Measures to Curb Criminalization of Politics:

  • Section 125A of the Representation of Peoples Act: The Act should be amended, in order to provide more stringent punishment for concealing or providing wrong information in Form 26 under the Conduct of Election Rules, 1961 to a minimum term of two years’ imprisonment.
  • Law Commission 244th Report recommended:
  • Completion of trials against a sitting MP and MLA within one year.
    • With the retroactive application, all persons with pending criminal charges that are punishable by more than 5 years to be disqualified subject to certain safeguards.
    • Punishment of 2 years for filing a false affidavit under section 125A. A conviction under this should be made a ground for disqualification.
  • 2nd Administrative Reforms Commission: recommended to amend the Section 8 of Representation of People Act, 1951 for disqualifying persons who are facing charges related to heinous crimes and corruption, provided that charges are framed 6 months before the election.
    • Bringing greater transparency in campaign financing is going to make it less attractive for political parties to involve gangsters.
  • Supreme Court Landmark Judgements:
    • Union of India vs.

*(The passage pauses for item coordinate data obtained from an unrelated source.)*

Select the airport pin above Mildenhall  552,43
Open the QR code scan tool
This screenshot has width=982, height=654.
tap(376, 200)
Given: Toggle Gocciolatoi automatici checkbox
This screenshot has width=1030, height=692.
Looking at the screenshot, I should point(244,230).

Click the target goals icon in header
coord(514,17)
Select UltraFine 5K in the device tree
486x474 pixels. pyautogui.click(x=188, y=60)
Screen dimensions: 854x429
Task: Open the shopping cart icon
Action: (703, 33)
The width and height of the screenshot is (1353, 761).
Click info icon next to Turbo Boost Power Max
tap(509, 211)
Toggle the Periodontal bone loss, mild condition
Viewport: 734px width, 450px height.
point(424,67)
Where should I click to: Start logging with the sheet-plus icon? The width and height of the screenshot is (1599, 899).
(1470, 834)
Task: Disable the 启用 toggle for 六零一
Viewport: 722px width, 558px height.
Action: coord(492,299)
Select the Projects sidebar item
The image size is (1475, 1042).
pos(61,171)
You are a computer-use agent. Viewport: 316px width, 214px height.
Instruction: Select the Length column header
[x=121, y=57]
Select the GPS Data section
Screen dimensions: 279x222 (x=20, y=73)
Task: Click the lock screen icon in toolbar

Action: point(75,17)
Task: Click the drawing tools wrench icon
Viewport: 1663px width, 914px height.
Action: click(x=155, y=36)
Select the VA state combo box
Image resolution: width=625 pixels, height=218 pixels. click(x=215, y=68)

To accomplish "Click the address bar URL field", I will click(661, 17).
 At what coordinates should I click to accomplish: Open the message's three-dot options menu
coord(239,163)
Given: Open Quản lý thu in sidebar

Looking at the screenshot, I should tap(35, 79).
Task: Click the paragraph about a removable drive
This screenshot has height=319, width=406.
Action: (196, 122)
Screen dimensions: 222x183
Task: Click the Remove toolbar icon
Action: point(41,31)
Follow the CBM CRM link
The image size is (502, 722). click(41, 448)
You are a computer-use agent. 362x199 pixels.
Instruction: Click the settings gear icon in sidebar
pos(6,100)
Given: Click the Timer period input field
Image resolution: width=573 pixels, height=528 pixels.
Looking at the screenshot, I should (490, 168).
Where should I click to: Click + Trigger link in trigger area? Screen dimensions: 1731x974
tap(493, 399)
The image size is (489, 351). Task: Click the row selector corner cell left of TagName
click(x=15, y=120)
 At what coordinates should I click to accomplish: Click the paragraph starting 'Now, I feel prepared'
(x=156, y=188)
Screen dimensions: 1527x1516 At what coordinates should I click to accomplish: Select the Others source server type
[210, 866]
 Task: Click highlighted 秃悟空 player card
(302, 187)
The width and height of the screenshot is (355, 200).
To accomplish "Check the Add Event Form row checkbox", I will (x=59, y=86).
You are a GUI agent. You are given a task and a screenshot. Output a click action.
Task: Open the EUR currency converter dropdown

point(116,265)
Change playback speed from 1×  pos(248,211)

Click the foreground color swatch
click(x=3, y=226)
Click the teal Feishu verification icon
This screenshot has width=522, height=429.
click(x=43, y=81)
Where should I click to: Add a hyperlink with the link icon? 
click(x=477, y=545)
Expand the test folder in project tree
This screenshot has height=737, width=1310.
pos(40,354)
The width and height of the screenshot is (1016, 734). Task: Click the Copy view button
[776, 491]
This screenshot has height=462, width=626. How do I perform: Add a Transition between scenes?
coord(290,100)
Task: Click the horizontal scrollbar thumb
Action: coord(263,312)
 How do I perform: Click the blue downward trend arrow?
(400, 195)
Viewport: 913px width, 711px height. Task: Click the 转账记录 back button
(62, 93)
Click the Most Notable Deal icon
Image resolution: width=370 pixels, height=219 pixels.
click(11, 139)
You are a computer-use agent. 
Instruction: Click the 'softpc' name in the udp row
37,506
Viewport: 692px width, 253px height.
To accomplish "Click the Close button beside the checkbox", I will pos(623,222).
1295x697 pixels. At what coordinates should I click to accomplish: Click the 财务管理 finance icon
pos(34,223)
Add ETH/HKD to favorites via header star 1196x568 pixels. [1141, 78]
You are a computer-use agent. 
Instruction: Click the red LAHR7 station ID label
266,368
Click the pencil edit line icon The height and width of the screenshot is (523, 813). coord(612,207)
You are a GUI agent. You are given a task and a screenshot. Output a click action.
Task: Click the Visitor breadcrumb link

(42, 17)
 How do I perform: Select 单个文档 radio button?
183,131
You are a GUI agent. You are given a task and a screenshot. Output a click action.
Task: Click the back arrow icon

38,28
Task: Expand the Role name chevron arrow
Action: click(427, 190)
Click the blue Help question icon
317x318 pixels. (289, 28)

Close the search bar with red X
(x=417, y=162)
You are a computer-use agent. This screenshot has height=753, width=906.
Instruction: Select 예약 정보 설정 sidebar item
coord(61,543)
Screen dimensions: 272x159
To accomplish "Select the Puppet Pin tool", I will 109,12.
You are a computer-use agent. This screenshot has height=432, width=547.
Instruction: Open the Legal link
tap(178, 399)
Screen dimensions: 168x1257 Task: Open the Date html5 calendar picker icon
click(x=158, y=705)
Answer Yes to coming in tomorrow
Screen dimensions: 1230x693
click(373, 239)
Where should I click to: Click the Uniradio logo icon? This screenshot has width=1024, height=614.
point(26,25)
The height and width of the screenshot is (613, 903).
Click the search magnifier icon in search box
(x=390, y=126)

Association for Democratic Reforms and Anr case, 2002: Supreme Court ruled that every candidate contesting election has to declare his criminal and financial records along with educational qualification.
    • Ramesh Dalal vs. Union of India case, 2005: Supreme Court ruled that a sitting Member of Parliament or any Member of state legislative assembly will be disqualified from contesting the election if convicted and sentenced for imprisonment for two years or more by a court of law.
    • Lily Thomas vs. Union of India case, 2013: Supreme court declared the Section 8(4) of the Representation of People Act, 1951 as unconstitutional that allowed the convicted MLAs and MPs to continue in office till the appeal against those convictions is disposed of.
      • Accordingly, MLAs and MPs would be disqualified immediately if convicted and sentenced for two or more years. However, in 2017, the union government informed the supreme court that if the appellate court stays the conviction, the MLAs and MPs would be allowed to continue.

Way forward:

  • The criminalization of politics and corruption hits the roots of democracy. There should be wide publicity of the candidates with criminal records, who are contesting in an election and the political parties that give them support.
  • There is a need to bring greater transparency in the campaign financing of political parties. The political parties must be brought under the Right to Information Act to improve their transparency and accountability.
  • The Parliament should enact a law dealing with increased criminalization of politics. Further, of courts dealing with sitting legislators would be crucial for the decriminalization of politics.
  • The suggestions of Law Commission, Supreme Court and Election Commission needs to be implemented for cleansing the Parliament and state legislatures from people with a criminal background.

Sources: The Hindu , Deccan Herald , Times of India

Mains Question:

Q. Present Politics is suffering from criminalization, in this respect discuss the increasing trend of criminalization of politics with its causes and its impacts. Also state steps taken to decriminalize it?